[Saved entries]
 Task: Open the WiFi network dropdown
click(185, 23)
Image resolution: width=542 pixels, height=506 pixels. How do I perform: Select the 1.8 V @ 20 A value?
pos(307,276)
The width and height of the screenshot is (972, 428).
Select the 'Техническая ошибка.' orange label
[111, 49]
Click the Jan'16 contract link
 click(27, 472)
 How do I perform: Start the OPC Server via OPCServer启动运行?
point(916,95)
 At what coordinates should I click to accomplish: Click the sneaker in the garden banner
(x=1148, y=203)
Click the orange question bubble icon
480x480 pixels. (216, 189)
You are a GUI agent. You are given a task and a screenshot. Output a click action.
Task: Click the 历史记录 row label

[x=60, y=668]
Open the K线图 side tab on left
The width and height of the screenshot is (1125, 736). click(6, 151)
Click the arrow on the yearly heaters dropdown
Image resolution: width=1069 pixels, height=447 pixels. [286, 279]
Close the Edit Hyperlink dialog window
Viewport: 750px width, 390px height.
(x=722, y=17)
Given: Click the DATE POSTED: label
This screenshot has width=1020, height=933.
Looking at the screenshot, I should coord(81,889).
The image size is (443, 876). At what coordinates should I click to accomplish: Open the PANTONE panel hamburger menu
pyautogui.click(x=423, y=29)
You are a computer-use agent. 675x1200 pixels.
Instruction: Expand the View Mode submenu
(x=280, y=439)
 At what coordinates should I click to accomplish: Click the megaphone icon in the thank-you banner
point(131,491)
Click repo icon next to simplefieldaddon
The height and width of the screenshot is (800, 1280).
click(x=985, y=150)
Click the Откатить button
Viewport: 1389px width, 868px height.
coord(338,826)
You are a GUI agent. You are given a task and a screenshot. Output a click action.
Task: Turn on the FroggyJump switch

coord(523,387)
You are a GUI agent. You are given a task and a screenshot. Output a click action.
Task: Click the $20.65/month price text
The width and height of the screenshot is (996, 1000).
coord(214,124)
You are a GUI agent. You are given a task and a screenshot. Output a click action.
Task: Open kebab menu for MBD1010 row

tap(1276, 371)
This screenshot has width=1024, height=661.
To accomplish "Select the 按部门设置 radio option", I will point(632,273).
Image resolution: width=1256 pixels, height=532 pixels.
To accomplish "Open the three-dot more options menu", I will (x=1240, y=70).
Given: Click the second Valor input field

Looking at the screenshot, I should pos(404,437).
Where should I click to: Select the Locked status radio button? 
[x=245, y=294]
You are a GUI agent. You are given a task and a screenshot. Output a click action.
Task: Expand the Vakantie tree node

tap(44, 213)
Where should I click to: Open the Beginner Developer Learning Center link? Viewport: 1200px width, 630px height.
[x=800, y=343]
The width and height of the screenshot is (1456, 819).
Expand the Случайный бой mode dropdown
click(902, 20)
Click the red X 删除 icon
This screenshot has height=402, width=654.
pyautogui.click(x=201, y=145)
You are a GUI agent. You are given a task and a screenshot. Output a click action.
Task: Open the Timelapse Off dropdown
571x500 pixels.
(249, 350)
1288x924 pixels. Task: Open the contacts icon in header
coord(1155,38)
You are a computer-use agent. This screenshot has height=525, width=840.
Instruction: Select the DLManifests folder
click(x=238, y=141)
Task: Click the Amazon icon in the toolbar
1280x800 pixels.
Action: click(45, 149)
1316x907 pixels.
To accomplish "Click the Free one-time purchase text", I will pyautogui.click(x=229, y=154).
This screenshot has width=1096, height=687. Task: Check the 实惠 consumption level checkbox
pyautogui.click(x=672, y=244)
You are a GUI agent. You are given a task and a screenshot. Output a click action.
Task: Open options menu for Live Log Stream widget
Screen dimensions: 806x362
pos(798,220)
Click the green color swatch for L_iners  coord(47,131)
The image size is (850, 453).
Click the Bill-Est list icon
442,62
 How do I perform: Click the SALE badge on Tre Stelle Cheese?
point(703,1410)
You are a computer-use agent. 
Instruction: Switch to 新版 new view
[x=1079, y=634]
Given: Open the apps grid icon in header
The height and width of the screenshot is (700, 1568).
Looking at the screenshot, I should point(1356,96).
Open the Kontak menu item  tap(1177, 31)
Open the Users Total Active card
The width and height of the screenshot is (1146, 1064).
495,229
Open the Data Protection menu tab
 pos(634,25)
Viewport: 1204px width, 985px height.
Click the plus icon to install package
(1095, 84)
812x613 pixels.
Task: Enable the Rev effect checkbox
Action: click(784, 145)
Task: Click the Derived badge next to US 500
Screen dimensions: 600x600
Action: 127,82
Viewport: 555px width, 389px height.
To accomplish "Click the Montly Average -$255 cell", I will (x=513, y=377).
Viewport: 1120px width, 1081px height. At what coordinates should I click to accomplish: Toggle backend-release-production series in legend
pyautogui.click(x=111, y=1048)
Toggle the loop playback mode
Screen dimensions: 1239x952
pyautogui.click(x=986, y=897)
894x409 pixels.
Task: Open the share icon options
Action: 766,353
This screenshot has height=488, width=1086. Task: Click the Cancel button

EXERCISE DIRECTIONS. Write each line of the data above out again without altering a word.

SOLUTION.
 Task: Open the WiFi network dropdown
click(185, 23)
Image resolution: width=542 pixels, height=506 pixels. How do I perform: Select the 1.8 V @ 20 A value?
pos(307,276)
The width and height of the screenshot is (972, 428).
Select the 'Техническая ошибка.' orange label
[111, 49]
Click the Jan'16 contract link
 click(27, 472)
 How do I perform: Start the OPC Server via OPCServer启动运行?
point(916,95)
 At what coordinates should I click to accomplish: Click the sneaker in the garden banner
(x=1148, y=203)
Click the orange question bubble icon
480x480 pixels. (216, 189)
You are a GUI agent. You are given a task and a screenshot. Output a click action.
Task: Click the 历史记录 row label

[x=60, y=668]
Open the K线图 side tab on left
The width and height of the screenshot is (1125, 736). click(6, 151)
Click the arrow on the yearly heaters dropdown
Image resolution: width=1069 pixels, height=447 pixels. [286, 279]
Close the Edit Hyperlink dialog window
Viewport: 750px width, 390px height.
(x=722, y=17)
Given: Click the DATE POSTED: label
This screenshot has width=1020, height=933.
Looking at the screenshot, I should coord(81,889).
The image size is (443, 876). At what coordinates should I click to accomplish: Open the PANTONE panel hamburger menu
pyautogui.click(x=423, y=29)
You are a computer-use agent. 675x1200 pixels.
Instruction: Expand the View Mode submenu
(x=280, y=439)
 At what coordinates should I click to accomplish: Click the megaphone icon in the thank-you banner
point(131,491)
Click repo icon next to simplefieldaddon
The height and width of the screenshot is (800, 1280).
click(x=985, y=150)
Click the Откатить button
Viewport: 1389px width, 868px height.
coord(338,826)
You are a GUI agent. You are given a task and a screenshot. Output a click action.
Task: Turn on the FroggyJump switch

coord(523,387)
You are a GUI agent. You are given a task and a screenshot. Output a click action.
Task: Click the $20.65/month price text
The width and height of the screenshot is (996, 1000).
coord(214,124)
You are a GUI agent. You are given a task and a screenshot. Output a click action.
Task: Open kebab menu for MBD1010 row

tap(1276, 371)
This screenshot has width=1024, height=661.
To accomplish "Select the 按部门设置 radio option", I will point(632,273).
Image resolution: width=1256 pixels, height=532 pixels.
To accomplish "Open the three-dot more options menu", I will (x=1240, y=70).
Given: Click the second Valor input field

Looking at the screenshot, I should pos(404,437).
Where should I click to: Select the Locked status radio button? 
[x=245, y=294]
You are a GUI agent. You are given a task and a screenshot. Output a click action.
Task: Expand the Vakantie tree node

tap(44, 213)
Where should I click to: Open the Beginner Developer Learning Center link? Viewport: 1200px width, 630px height.
[x=800, y=343]
The width and height of the screenshot is (1456, 819).
Expand the Случайный бой mode dropdown
click(902, 20)
Click the red X 删除 icon
This screenshot has height=402, width=654.
pyautogui.click(x=201, y=145)
You are a GUI agent. You are given a task and a screenshot. Output a click action.
Task: Open the Timelapse Off dropdown
571x500 pixels.
(249, 350)
1288x924 pixels. Task: Open the contacts icon in header
coord(1155,38)
You are a computer-use agent. This screenshot has height=525, width=840.
Instruction: Select the DLManifests folder
click(x=238, y=141)
Task: Click the Amazon icon in the toolbar
1280x800 pixels.
Action: click(45, 149)
1316x907 pixels.
To accomplish "Click the Free one-time purchase text", I will pyautogui.click(x=229, y=154).
This screenshot has width=1096, height=687. Task: Check the 实惠 consumption level checkbox
pyautogui.click(x=672, y=244)
You are a GUI agent. You are given a task and a screenshot. Output a click action.
Task: Open options menu for Live Log Stream widget
Screen dimensions: 806x362
pos(798,220)
Click the green color swatch for L_iners  coord(47,131)
The image size is (850, 453).
Click the Bill-Est list icon
442,62
 How do I perform: Click the SALE badge on Tre Stelle Cheese?
point(703,1410)
You are a computer-use agent. 
Instruction: Switch to 新版 new view
[x=1079, y=634]
Given: Open the apps grid icon in header
The height and width of the screenshot is (700, 1568).
Looking at the screenshot, I should point(1356,96).
Open the Kontak menu item  tap(1177, 31)
Open the Users Total Active card
The width and height of the screenshot is (1146, 1064).
495,229
Open the Data Protection menu tab
 pos(634,25)
Viewport: 1204px width, 985px height.
Click the plus icon to install package
(1095, 84)
812x613 pixels.
Task: Enable the Rev effect checkbox
Action: click(784, 145)
Task: Click the Derived badge next to US 500
Screen dimensions: 600x600
Action: 127,82
Viewport: 555px width, 389px height.
To accomplish "Click the Montly Average -$255 cell", I will (x=513, y=377).
Viewport: 1120px width, 1081px height. At what coordinates should I click to accomplish: Toggle backend-release-production series in legend
pyautogui.click(x=111, y=1048)
Toggle the loop playback mode
Screen dimensions: 1239x952
pyautogui.click(x=986, y=897)
894x409 pixels.
Task: Open the share icon options
Action: 766,353
This screenshot has height=488, width=1086. Task: Click the Cancel button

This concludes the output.